17 février 2010 | Catégorie : Collectif, Interview

Aude RoyAujourd’hui alto s’est rendu chez Aude Roy, Coach en Image, mais surtout femme de cœur, tournée vers les autres, vous, moi, le monde ! J’avais prévu 1 heure d’entretien, je suis restée 2 heures… et ça je ne sais pas si elle l’avait prévu, elle… Éclairage sur le Coaching d’Image :

Aude, lorsque vous intervenez, votre prestation concerne la personne en elle-même ou bien est-elle en rapport avec une situation ?

Effectivement, une personne peut ne pas se sentir à la hauteur face à une situation nouvelle, cela peut être être sur un plan professionnel (changement de fonction), ou bien personnel (en rapport avec une rupture, quelle que soit la rupture : divorce, remise en question, une femme qui a eu des enfants qui ont grandi et qui cherche à reconquérir sa féminité etc…) en fait je vais donc toujours m’arrêter sur des choses profondément intimes.

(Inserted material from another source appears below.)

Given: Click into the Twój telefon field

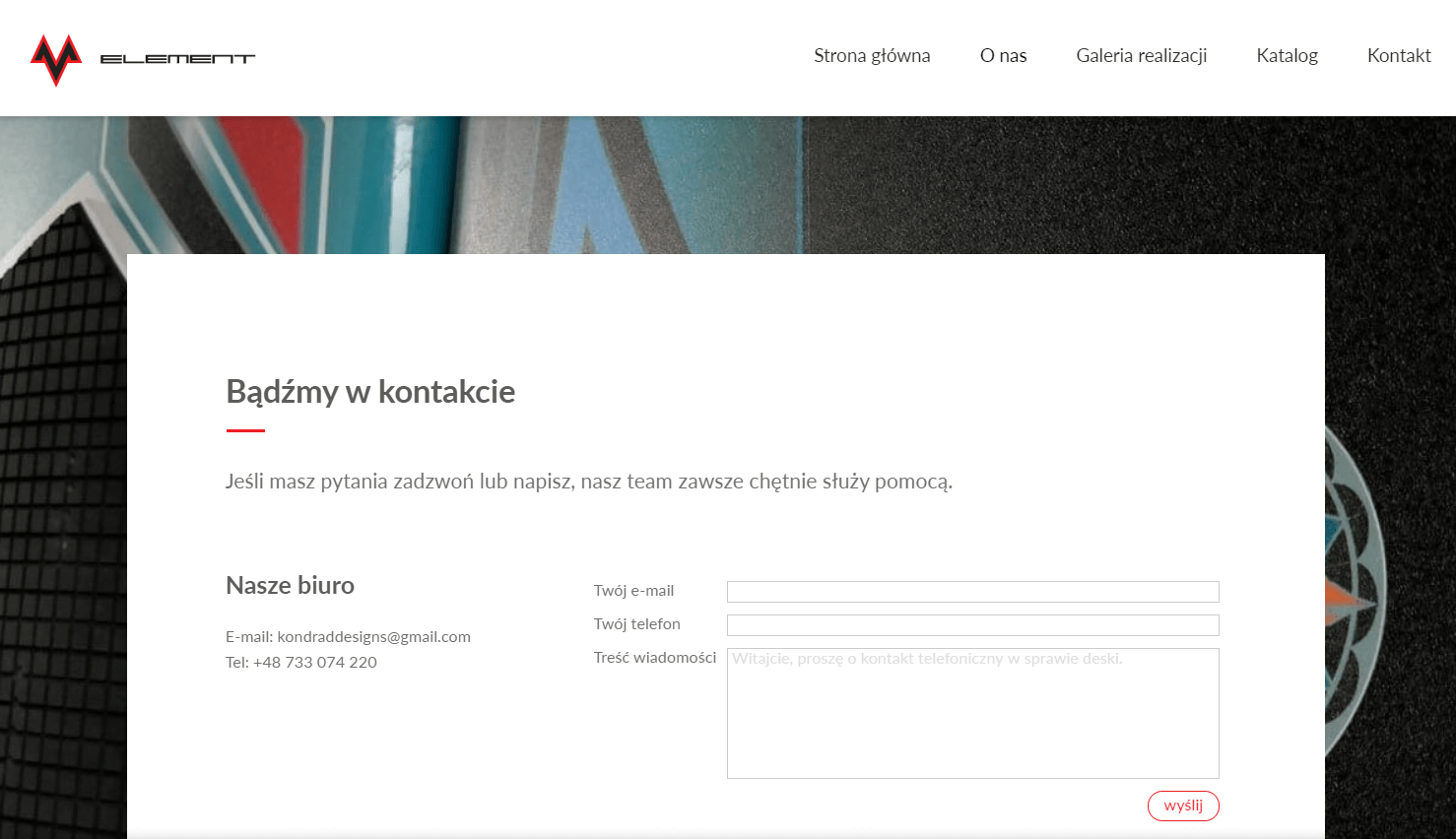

Que trouve-t-on dans votre boîte à outils ?

Lorsque j’interviens, je dois disposer de l’outil approprié, j’ai donc recours à l’Analyse Transactionnelle (AT), à la Programmation Neuro-Linguistique (PNL), au Dialogue Intérieur (DI) j’adore le DI ! Mais j’utilise tout autant mes yeux, ma tête et mon cœur…

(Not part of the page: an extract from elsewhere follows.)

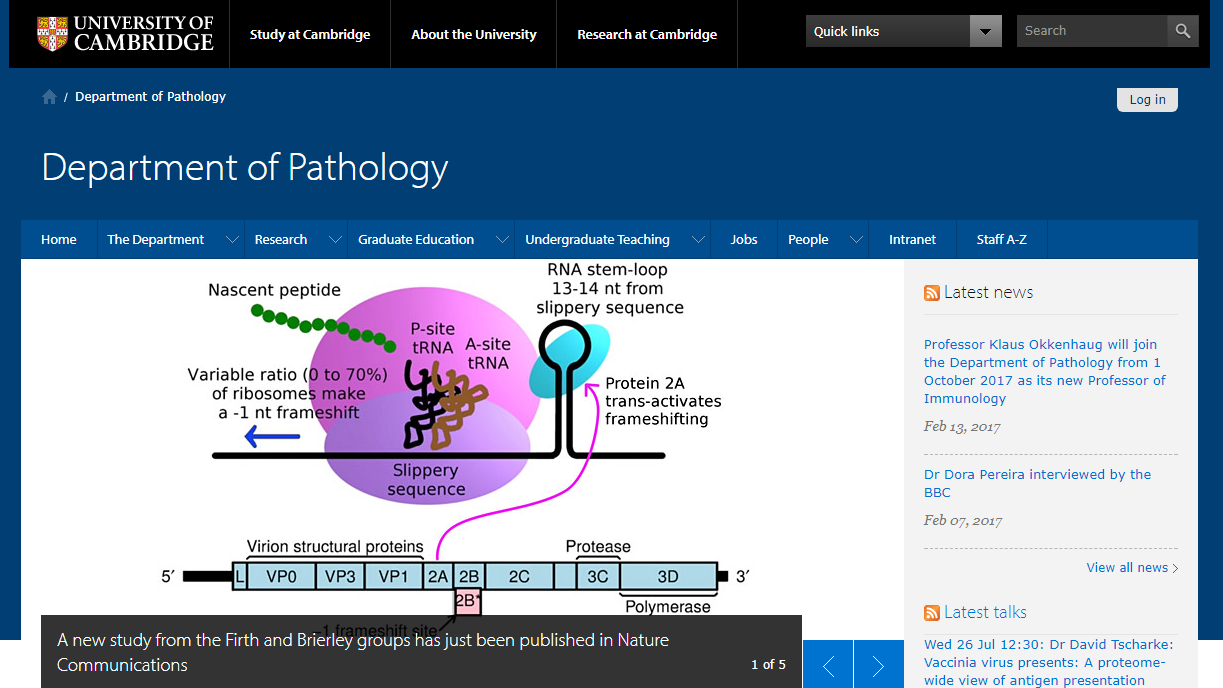This screenshot has height=688, width=1223.
Task: Click the home breadcrumb icon
Action: (x=49, y=96)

Pouvez-vous nous expliquer ce qu’est le Dialogue Intérieur

C’est très Jungien ! c’est « aller cherchez ses multiplicités intérieures et les accepter, savoir les utiliser » donc c’est tout à fait passionnant et cela me permet de travailler sur des problématiques un peu plus graves comme il peut m’arriver d’en rencontrer… (plus d’informations ici Dialogue Intérieur)

Est ce que l’on est finalement «préparer» lorsque l’on fait la démarche d’aller voir un Coach d’Image ? Je dis préparer car finalement, lorsqu’on pense coach d’image on peut penser «relooking» ce qui n’a rien à voir…

Bien sur que non ! En grande partie, et cela est du à la médiatisation du concept, c’est le relooking avant/après, nous sommes là dans un «j’habille le corps»… c’est très intéressant et très amusant à faire, mais ce n’est pas la partie que je préfère, ce que je préfère moi c’est faire fleurir à l’intérieur, réconcilier l’être et le paraitre, avoir une congruence entre ce que je suis, ce que je sais faire et ce que je montre et ce que l’autre voit de moi aussi, ce qui n’est pas forcément ce que je suis donc nous allons essayer d’aller travailler tous ces aspects là, c’est un travail qui me passionne et qui est passionnant ! Et j’ai donc des problématiques très variées, pas mal de personnes qui sont en questionnement sur leur vie, tout comme dans n’importe quel coaching en somme ! Mais nous allons l’aborder sous un autre angle, sans que cela reste superficiel.

Aude, il arrive que les prestations de coaching soient commandées par l’entreprise pour un de leur manager, donc ce n’est pas la personne elle-même qui est dans une démarche de changement…à partir du moment où les personnes intègrent que le coaching qu’ils feront avec vous ne se fera pas seulement sur la «vitrine», mais qu’il porte aussi sur leur identité, à la fois interne et externe, restent-ils enthousiastes ?

Toutes mes interventions sont explicitées. Je donne à mon client toutes les explications nécessaires, mon client sait jusqu’où on va aller chercher et savent eux-mêmes jusqu’où ils sont prêts à aller. Si la confiance est là les gens vont jouer le jeu, car au delà de l’intérêt professionnel ils y trouvent également un intérêt personnel, et c’est le plus souvent ce qu’il se passe !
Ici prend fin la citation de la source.